Bioshock 2 : le test

Comme tout gros succès commercial, Bioshock devait avoir sa suite. Une suite ma foi bien difficile à imaginer d’un point de vue scénaristique, mais qui la rendait alléchante par le simple fait d’inviter à retourner à Rapture. Le genre de promesse qui aura suffit à un allergique au FPS comme moi de me jeter dessus et sa superbe édition spéciale. Dans le registre “je ne me moque pas de mes clients”, Take 2 a fait les choses en grand, avec une belle boîte collector offrant un vinyle de l’OST de Bioshock, un CD façon vinyle de l’OST 2, un artbook à couverture rigide de 168 pages, bien entendu le jeu et des petits posters d’apparence anodine, mais qui pourraient bien révéler quelques secrets sous certaines conditions... Voilà qui nous change des collectors offrant 2-3 DLC ou des figurines en plastoc de 3cm toutes moisies.

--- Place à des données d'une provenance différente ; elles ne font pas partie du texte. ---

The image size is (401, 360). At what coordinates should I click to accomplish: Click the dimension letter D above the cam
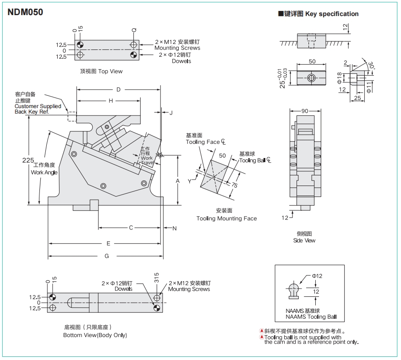tap(118, 89)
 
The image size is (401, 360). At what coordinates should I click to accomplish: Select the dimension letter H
tap(111, 101)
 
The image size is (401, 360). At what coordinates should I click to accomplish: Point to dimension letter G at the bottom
tap(107, 256)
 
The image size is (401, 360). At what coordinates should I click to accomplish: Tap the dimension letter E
tap(109, 243)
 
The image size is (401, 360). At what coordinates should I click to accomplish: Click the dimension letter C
tap(131, 228)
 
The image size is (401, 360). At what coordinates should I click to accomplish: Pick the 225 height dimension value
tap(28, 160)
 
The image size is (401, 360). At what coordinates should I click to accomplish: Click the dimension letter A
tap(178, 181)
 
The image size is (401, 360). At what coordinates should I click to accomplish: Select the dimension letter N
tap(174, 228)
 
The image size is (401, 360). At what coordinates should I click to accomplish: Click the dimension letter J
tap(171, 112)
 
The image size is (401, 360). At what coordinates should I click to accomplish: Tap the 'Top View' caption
tap(101, 71)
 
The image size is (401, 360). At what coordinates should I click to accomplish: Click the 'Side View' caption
tap(304, 240)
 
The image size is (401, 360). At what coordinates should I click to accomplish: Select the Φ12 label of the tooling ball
tap(317, 276)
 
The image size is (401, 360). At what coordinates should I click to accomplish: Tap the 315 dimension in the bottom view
tap(157, 278)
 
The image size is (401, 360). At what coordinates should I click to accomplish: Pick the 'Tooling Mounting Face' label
tap(226, 218)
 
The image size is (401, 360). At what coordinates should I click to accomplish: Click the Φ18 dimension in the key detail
tap(340, 79)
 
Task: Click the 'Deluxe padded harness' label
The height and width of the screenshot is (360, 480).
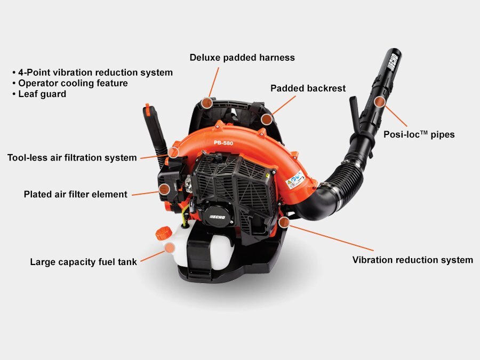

Côté jeu, j’aurais envie de vous dire de vous référer à ma critique de Bioshock 1. Avantage pour certains, défaut pour d’autres, Bioshock 2 est bien la suite du premier, au sens le plus stricte du terme. Ne vous attendez pas trop à de nouveaux plasmides, ou autres grosses nouveautés dans les mécaniques de jeu. Si le fait d’incarner un Big Daddy implique bien entendu de nouvelles armes et la possibilité d’interagir avec les petites sœurs, ces ajouts sont relativement légers. Visuellement aussi, le jeu garde le même moteur et montre donc, en 2010, quelques faiblesses, heureusement compensées par une direction artistique à toute épreuve. Et c’est là peut-être que Bioshock 2 fait agir son charme. Peu d’innovations, mais un univers tellement bien foutu esthétiquement, que l’on ne peut que difficilement lâcher le pad sans avoir exploré la zone suivante. Le tout avec une ambiance sonore une fois encore quasi parfaite et une narration par comptes rendus audio ou communications radio toujours très agréable. Toutefois, la progression est cette fois totalement linéaire, sans possibilité de revenir en arrière lors des changements de zones. N’oubliez donc rien avant d’en changer.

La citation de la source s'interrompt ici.